Text excerpt:
↓↓↓
A tribute to Chester, Nova Scotia
Explorer and author Sir Christopher Ondaatje escapes each summer to the shores of Nova Scotia. This is his tribute to Chester.
By Sir Christopher Ondaatje
|Scenes of serenity, such as this one of sail boats in Mahone Bay, are common in Chester, N.S. (Photo: Gary Corbett/First Light)
My heart is not on Highland
Nor that tanned Bermuda island
And remembering Ceylon is hard for me.
And my heart is not on Bay Street
Where the moguls run ’round bare feet
When you’ve been there once that’s all there is to see.
And my love is not in England
I don’t like a Queen and King land
Pomp and circumstance are far too much for me.
And Europe’s just too distant
One can’t get there in an instant
The price for freedom’s much too high a fee.
Give me taste of salt and windswept
Lifting fog and lilting sunset
Sailing down Back Harbour, out but back for tea.
Berry picking on the hillside
Boats moored carefree, low and high tide
And the sound of gulls, that’s where I want to be.
I can feel the mist rise slowly
And the plaintive loon call lowly
Oh! I pray one day I can afford the fee.
Just to buy a one-way ticket
Far from crowded city thicket
Down to Chester, Nova Scotia, by the sea.
— Sir Christopher Ondaatje
(Click to hear Sir Christopher Ondaatje reading his poem, Daydream)
A lot of people know about Chester, N.S.,
but nobody talks about it. They simply don’t want anyone
else to go there. Chester is a tiny village, with a population
of 1,200 people, 68 kilometres west of Halifax. The winters
are terrible, damp and cold, and the springs very wet, but
the summers are glorious, causing the population to grow
to something more than 2,400. The town overlooks islanddotted
Mahone Bay, and is a sailor’s paradise. Inscrutable
weather patterns, with fog and high winds, and seasonal
tides make the yacht racing interesting and competitive,
bringing boats in from around North America to compete
in the mid-August Race Week. When the summer weather
is over — usually around Labour Day in September — there
follows a glorious cool month with plenty of sunshine and
steady winds. Then there is time to recover and think of the
eventful days behind you.
The village of Chester, situated on a peninsula halfway
along the coast of Mahone Bay, is one of the most picturesque
communities anywhere. A summer haven for generations
of Americans and Canadians, and only recently
discovered by the British, it dates back 224 years, when it
was settled by New England planters and fishermen. For
years the New Englanders had sailed from the harbour of
Massachusetts on their annual spring voyage to the local
fishing banks. In 1761, a vessel carrying 18 adults and 10 children first dropped anchor in what is now Chester
Harbour. The early settlers were the first to receive grants
of land in the newly formed township, to which they gave
the name of Shoreham. A blockhouse was built to protect
the village and its settlers from attack. It still stands today
as a summer residence.
The original settlers were chiefly farmers, but fishing
became a dominant industry as the years passed. Shipbuilding
became rather important as well, and the community continued
to prosper. It was renamed Chester in 1760.
Household effects and wooden frames for the houses were brought over in holds of sailing vessels, and to this day
Chester maintains the quiet air of a New England town.
Thirty-six years ago my wife rented an old 19th-century
frame house at the edge of the Back Harbour in
Chester. She picked me up at the Halifax airport where
my plane from England had arrived on a late July afternoon.
↑↑↑
Tasks to complete:
(1) Do the following statements agree with the article on Chester, Nova Scotia? For each, answer yes or no and quote the words of the article that decide it. (a) Chester lies 68 kilometers west of Halifax. (b) Race Week in Chester is held in mid-July. (c) The blockhouse built to protect the village has been torn down.
(2) Pick up the article on Chester, Nova Scotia, right after its final sentence and continue it.

Entries for locating text and elements:
↓↓↓
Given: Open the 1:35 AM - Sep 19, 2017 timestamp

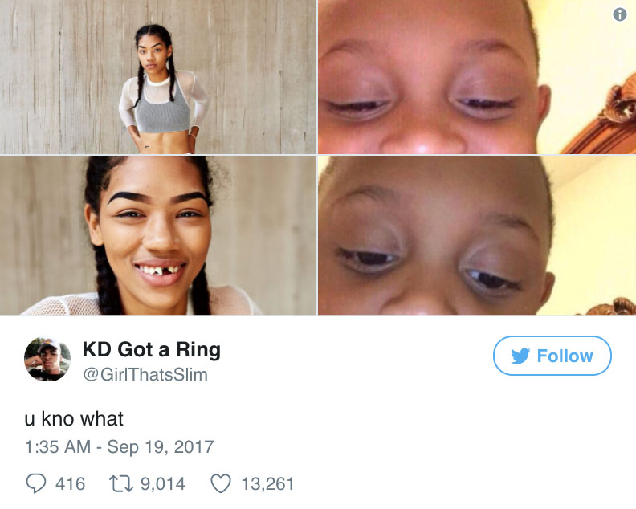Looking at the screenshot, I should tap(119, 447).
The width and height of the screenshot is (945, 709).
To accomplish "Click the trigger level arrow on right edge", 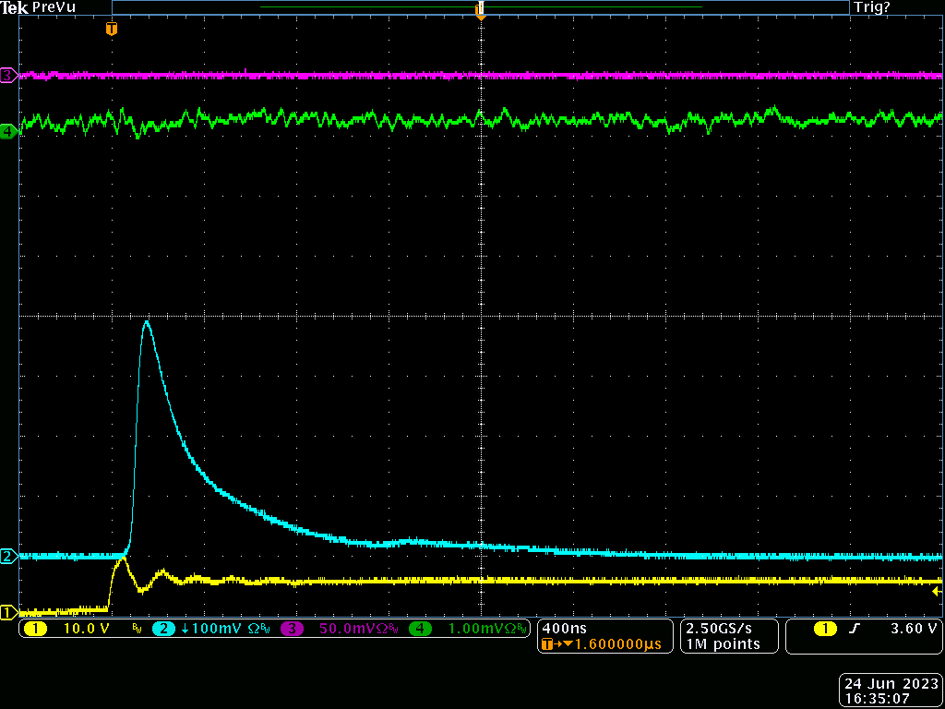I will click(938, 591).
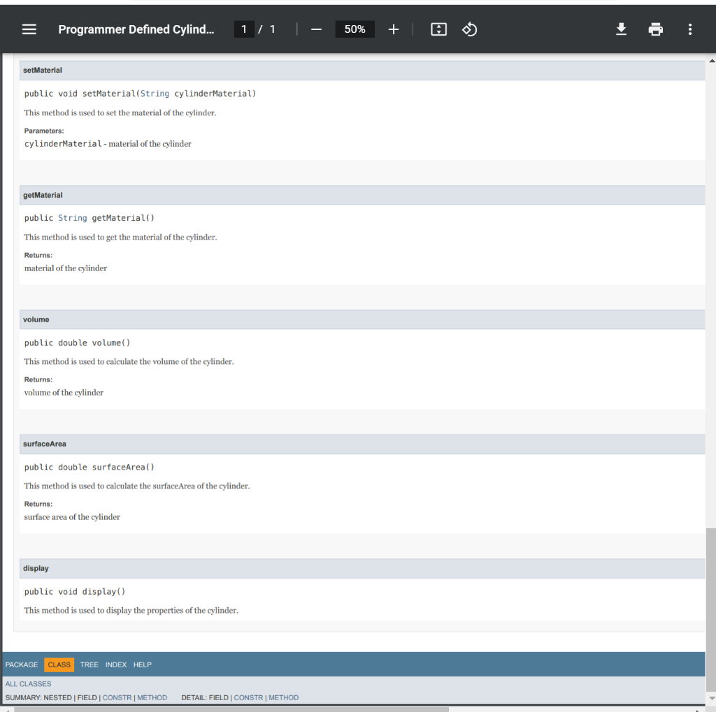
Task: Zoom out of the document
Action: 316,29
↑↑↑
Answer list:
(1)
(a) Yes: "68 kilometres west of Halifax."
(b) No: "in the mid-August Race Week."
(c) No: "It still stands today as a summer residence."

(2)
A heat wave was in progress, but as we approached
the village an hour later in the early evening, the temperature
dropped considerably. Exhausted from my travels,
I sat on the deck of the house looking westward across
the moored boats at the setting sun. It was spectacularly
beautiful, with the unique tangerine colour so identifiable
with the coastal regions of eastern North America.
I sipped a Schooner beer and, because of the fast-falling
temperature, I watched the fog roll in, obliterating the
sun and very nearly everything else. I could only see a few
feet in front of me. My disappointed wife said, “Don’t
worry, it’s not always like this,” and urged me to get
indoors before I caught my death of cold. But I didn’t
move. I was mesmerized. It was spellbinding. I felt as
though I had died and gone to heaven.
We have been back to Chester every summer since then.
We now live on Meisners Island — a remarkable place that
covers 40 hectares and looks out onto Chester’s Front
Harbour. The island has a unique place in history, as it was
caught up in the war between the young United States and
Great Britain two centuries ago. On June 27, 1813, the
schooner-rigged American privateer Young Teazer was
chased into Mahone Bay by several British ships. The
Young Teazer was about to be captured when one of her
crew members apparently threw a burning coal into the
powder magazine. It’s thought that seven of the approximately
three-dozen American crew survived. The remains
of the ship were towed into Chester and eventually beached
on the island. The hull was sold and used as the foundation
of what is now the Rope Loft Restaurant on the mainland,
while part of the keel became the wooden cross in St.
Stephen’s Church. Sometimes on June 27, though not
every year, a strange blue fire can be seen from the mainland
on the horizon at almost the exact spot where the
Teazer was blown to smithereens.
My wife and I bought Meisners Island 20 years ago, after
I dreamed it was for sale. We go there every summer, as do
our children and grandchildren, who come from Devon
and West Sussex in England, and Los Angeles and
Connecticut in the United States. Over time we have
cleared away the dead spruce trees, created fields of grass on
the three rounded hills that surround the freshwater lake and allowed new spruce and birch to come up so as to create
a haven. But it is Chester, really, that is the paradise.
Many homes still have individual wells and development
in the township has been slow for more than 200 years.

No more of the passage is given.